**About this task**
Your copy should match the records exactly, except that it contains no pictures.

-=-=-

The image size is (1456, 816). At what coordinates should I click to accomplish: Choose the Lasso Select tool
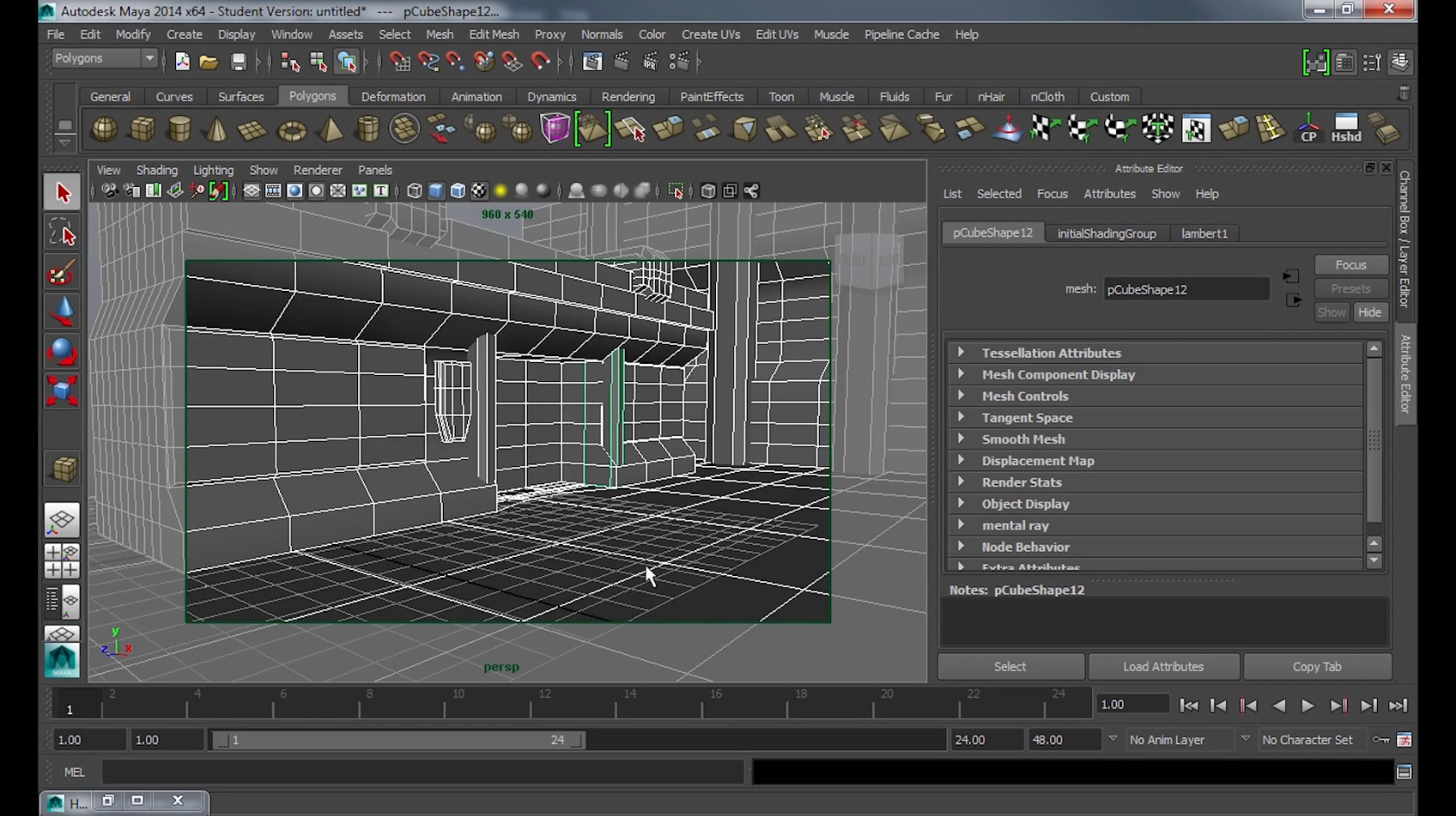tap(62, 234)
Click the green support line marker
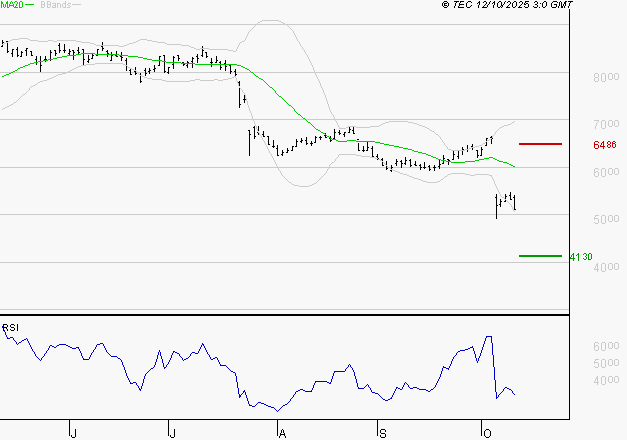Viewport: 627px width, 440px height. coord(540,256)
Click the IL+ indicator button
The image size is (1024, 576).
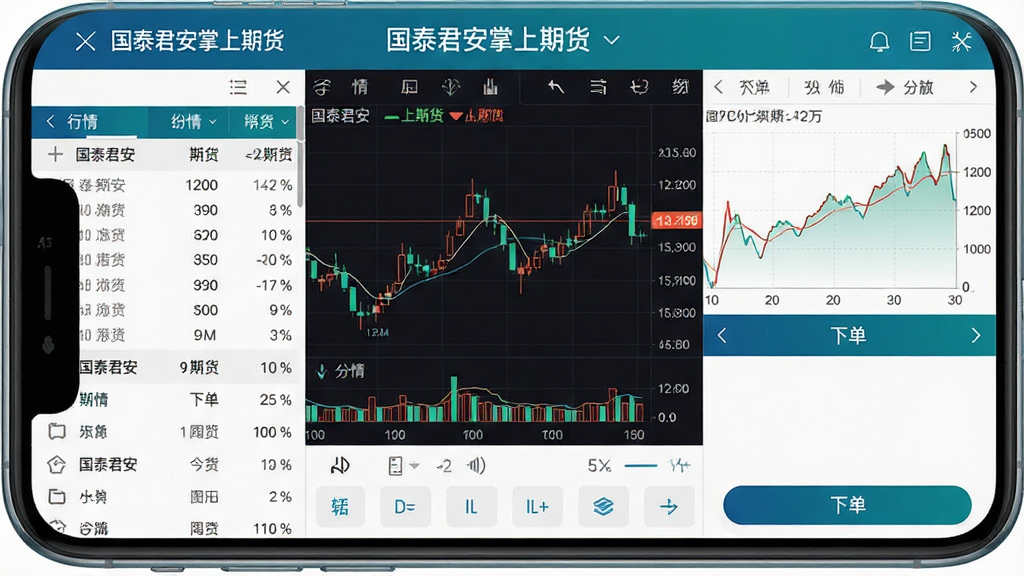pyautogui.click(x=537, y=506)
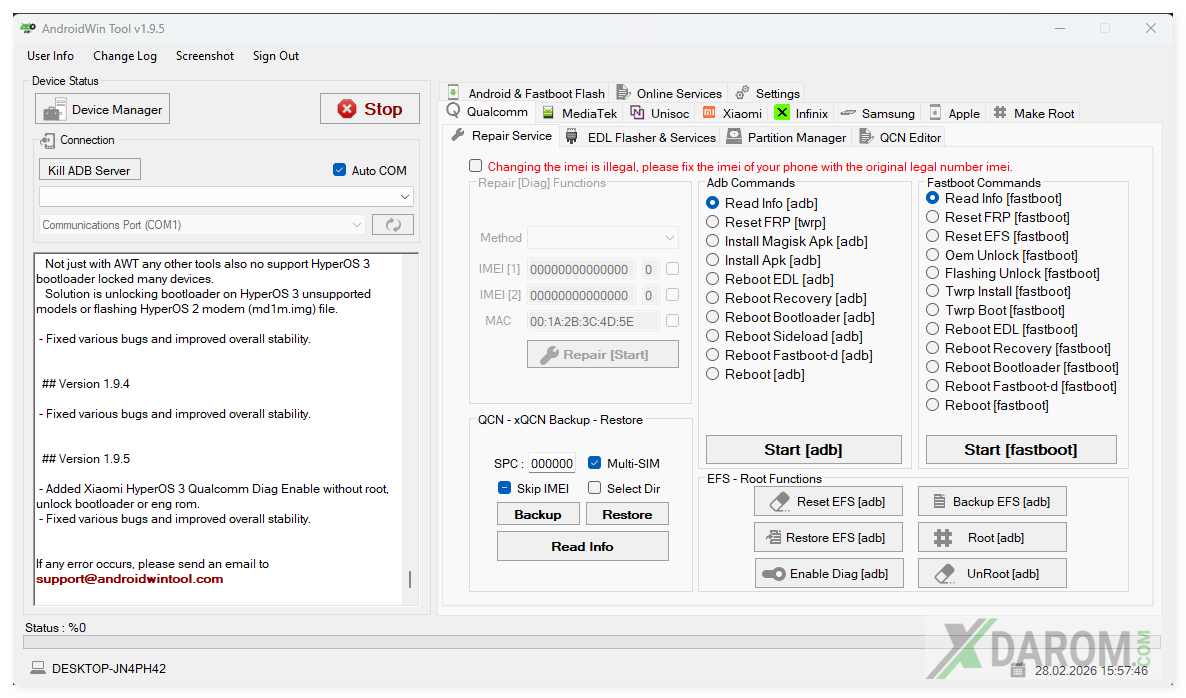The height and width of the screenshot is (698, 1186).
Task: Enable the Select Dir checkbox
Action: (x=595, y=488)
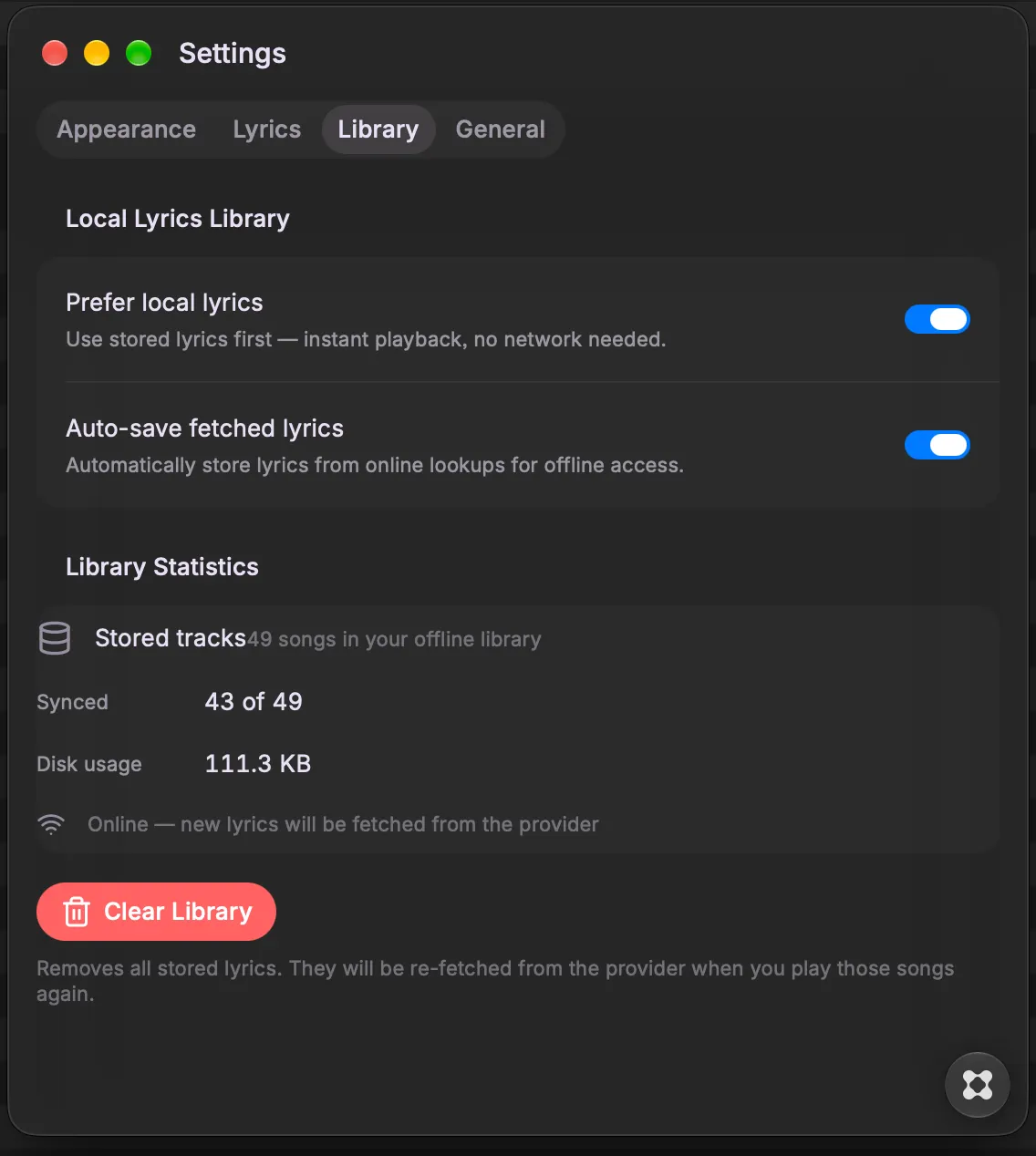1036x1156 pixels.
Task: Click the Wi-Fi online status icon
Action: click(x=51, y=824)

-=-=-

**Solution to this problem**
The image size is (1456, 816). At what coordinates should I click to accomplish: Choose the Lasso Select tool
tap(62, 234)
Click the green support line marker
Viewport: 627px width, 440px height. coord(540,256)
Click the IL+ indicator button
The image size is (1024, 576).
pyautogui.click(x=537, y=506)
The height and width of the screenshot is (698, 1186).
Task: Enable the Select Dir checkbox
Action: (x=595, y=488)
1036x1156 pixels.
Task: Click the Wi-Fi online status icon
Action: click(x=51, y=824)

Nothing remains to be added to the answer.